Syria's 10 confirmed coronavirus cases are the “tip of the iceberg”, the United Nations' top aid official said on Monday as he called for an immediate ceasefire.
The UN call undermines the Syrian government's claim that there was no significant virus outbreak in the country. It reported the first death from the virus in its territory on Sunday, about a week after announcing its first confirmed case.
Officials deny a cover-up but have imposed a lockdown and have taken drastic measures to stop the spread of the virus, including a nationwide night curfew.
“The virus has the potential to have a devastating impact on vulnerable communities across the country. Syria’s health services are extremely fragile,” Mark Lowcock, the UN Undersecretary General for Humanitarian Affairs, said during a teleconference.
Only about half of Syria’s hospitals and primary healthcare centres were fully functional at the end of last year, Mr Lowcock said.
He said the country’s shattered heath system was severely lacking in protective equipment and ventilators to deal with the potential increase in cases.
Poor levels of sanitation and high populations in displacement areas will make it difficult to implement self-isolation and protective measures, he said.
“The pandemic is already further restricting our ability to access affected communities.
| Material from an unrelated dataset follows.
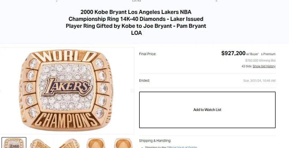The image size is (289, 148).
Task: Click the 43 bids count
Action: point(246,66)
Airport and border closures, including in the north-east, along with other movement restrictions add to the long-standing difficulties humanitarian staff face in travelling to where they are needed,” Mr Lowcock said.
These conditions have left the UN with no other choice but to call for “a complete and immediate nationwide ceasefire throughout Syria to enable an all-out effort to suppress Covid-19”.
It is clear that this crisis can only be overcome by a truly global response, he said.
The World Health Organisation has warned that Syria has a limited capacity to deal with a rapid spread of the virus.
Syria's bloody civil war entered its tenth year in March.
“Over half the population has been forced to flee their homes. More than 11 million people inside Syria require humanitarian assistance, including nearly 5 million children,” Mr Lowcock said.
“Nearly eight million people do not have reliable access to food. This number has increased by more than 20 per cent since last year,” he said.
Half a million children in Syria are chronically malnourished, he said.
Last week the UN launched an appeal for $2 billion to combat the coronavirus pandemic, which has killed more than 35,000 people out of nearly 750,000 infected.
UN officials including Mr Lowcock called on the world to fund defences against the virus, but also called for the continuation of humanitarian funding to prevent states such as Syria from becoming even more vulnerable to the disease.